Il existe aussi des similitudes psychologiques plus subtiles. Les recherches indiquent que les pieuvres, comme nous, semblent avoir une mémoire distincte à court et à long terme. Ils semblent avoir quelque chose comme le sommeil. Et une étude menée en 2012 par Jean G. Boal de l’Université de Millersville en Pennsylvanie a découvert que les seiches semblent avoir une forme de sommeil à mouvements oculaires rapides (REM), similaire au sommeil dans lequel nous rêvons. (On ne sait toujours pas si les pieuvres partagent cette forme de sommeil paradoxal). D’autres similitudes sont encore plus abstraites, comme la reconnaissance d’individus humains. Cette capacité a du sens si un animal est social ou monogame, mais les pieuvres ne sont pas monogames, ont une vie sexuelle désordonnée et ne semblent pas être très sociales.
Malgré cela, il y a une leçon ici sur les façons dont les animaux intelligents gèrent la substance de leur monde.

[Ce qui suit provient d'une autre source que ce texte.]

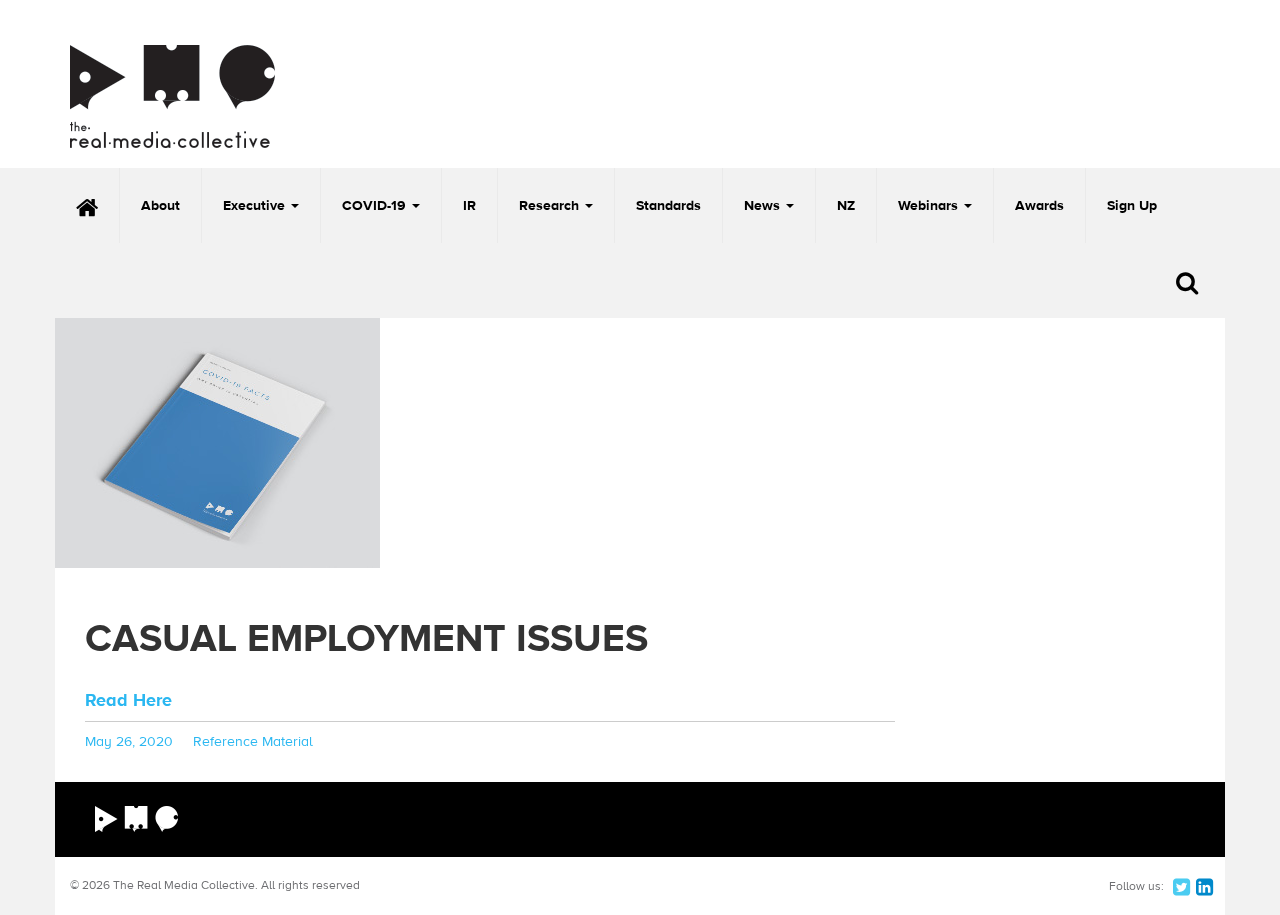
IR (469, 206)
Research (551, 206)
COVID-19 (376, 206)
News (764, 206)
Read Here (128, 700)
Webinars (930, 206)
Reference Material (253, 742)
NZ (846, 206)
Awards (1039, 206)
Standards (668, 206)
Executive (256, 206)
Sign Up (1132, 206)
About (160, 206)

Ils le découpent en objets qui peuvent être mémorisés et identifiés malgré les changements dans la façon dont ces objets se présentent. Il s’agit là aussi d’une caractéristique frappante de l’esprit du poulpe – frappant par sa familiarité et sa similitude avec la façon dont nous, les types à deux pattes, donnons un sens à notre monde.
Sagesse incarnée ?
La pieuvre illustre parfois bien l’importance d’un mouvement théorique en psychologie connu sous le nom de cognition incarnée. L’une de ses idées centrales est que notre corps, plutôt que notre cerveau, est responsable d’une partie de l' »intelligence » avec laquelle nous appréhendons le monde. Les articulations et les angles de nos membres, par exemple, font naître naturellement des mouvements tels que la marche. Savoir marcher est en partie une question d’avoir le bon corps.
Mais les doctrines du mouvement de la cognition incarnée ne s’accordent pas vraiment avec l’étrangeté de la façon d’être de la pieuvre. Les défenseurs de la cognition incarnée disent souvent que la forme et l’organisation du corps codent des informations. Mais cela suppose que le corps ait une forme. Une pieuvre peut se tenir debout sur ses bras, se faufiler par un trou à peine plus grand qu’un de ses yeux, devenir un missile profilé ou se plier pour entrer dans un bocal.
De plus, chez une pieuvre, on ne sait pas très bien où commence et où finit le cerveau lui-même. La pieuvre est imprégnée de nervosité ; le corps n’est pas une chose séparée qui est contrôlée par le cerveau ou le système nerveux. Le débat habituel oppose ceux qui considèrent le cerveau comme un PDG tout-puissant et ceux qui mettent l’accent sur l’intelligence stockée dans le corps lui-même. Mais la pieuvre vit en dehors des deux tableaux habituels.
Elle a un corps – mais un corps protéiforme, tout en possibilités ; elle n’a aucun des coûts et des gains d’un corps contraignant et guidant l’action. La pieuvre vit en dehors du clivage habituel corps/cerveau. -P.G.-S.